__Exercise description__:
Retype the line with "You are a computer-use" exactly. Then retype every line after it through the end of the entries below, and nothing more, leaving out pictures.
(Data to use Opens)
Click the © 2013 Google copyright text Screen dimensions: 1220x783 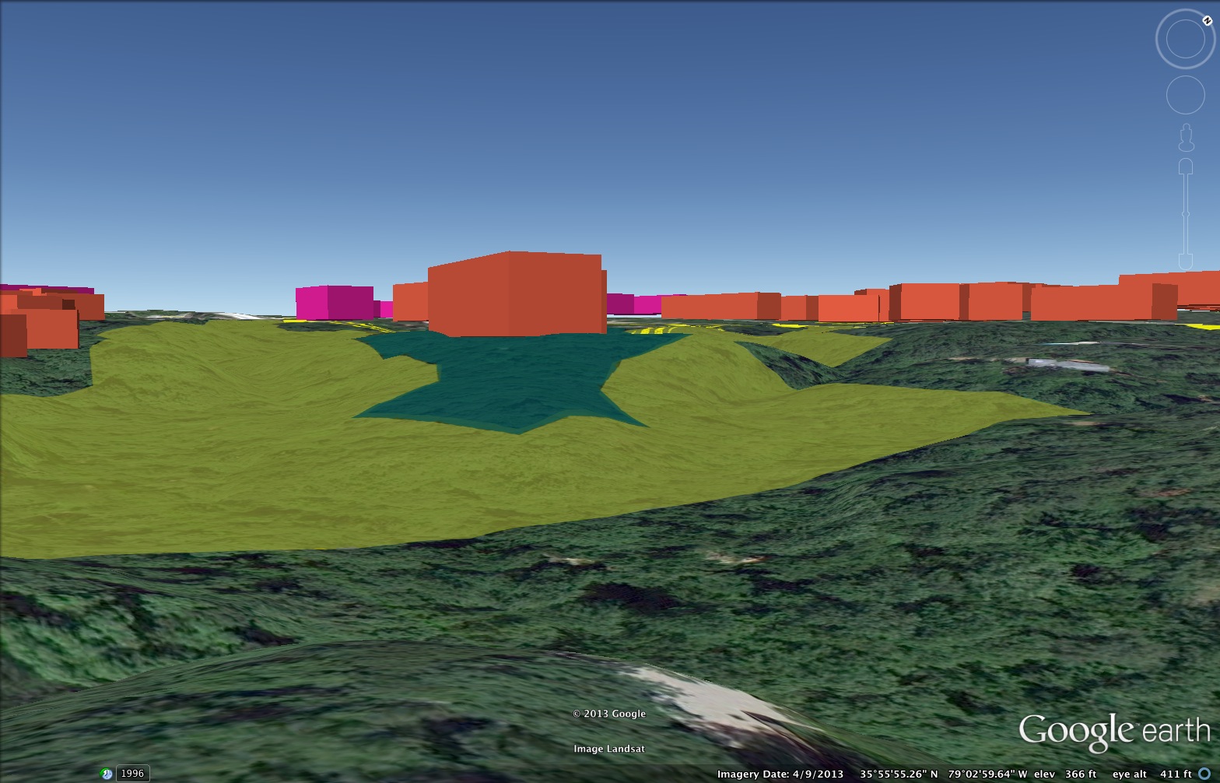point(609,714)
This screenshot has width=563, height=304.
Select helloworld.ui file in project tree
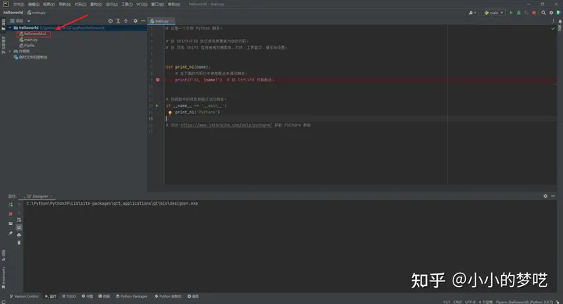click(34, 34)
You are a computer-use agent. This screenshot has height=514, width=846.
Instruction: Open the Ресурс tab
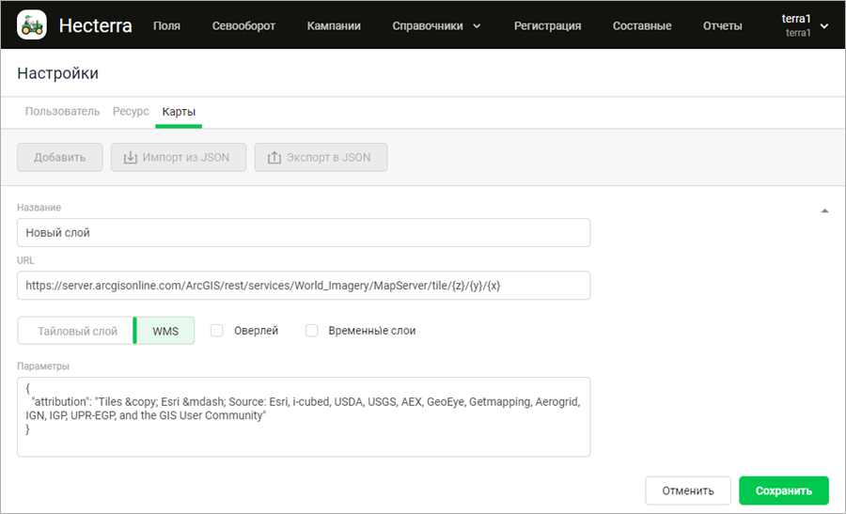(x=131, y=112)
(Data to use Closes)
__Exercise result__:
You are a computer-use agent. This screenshot has height=514, width=846.
Instruction: Open the Ресурс tab
(x=131, y=112)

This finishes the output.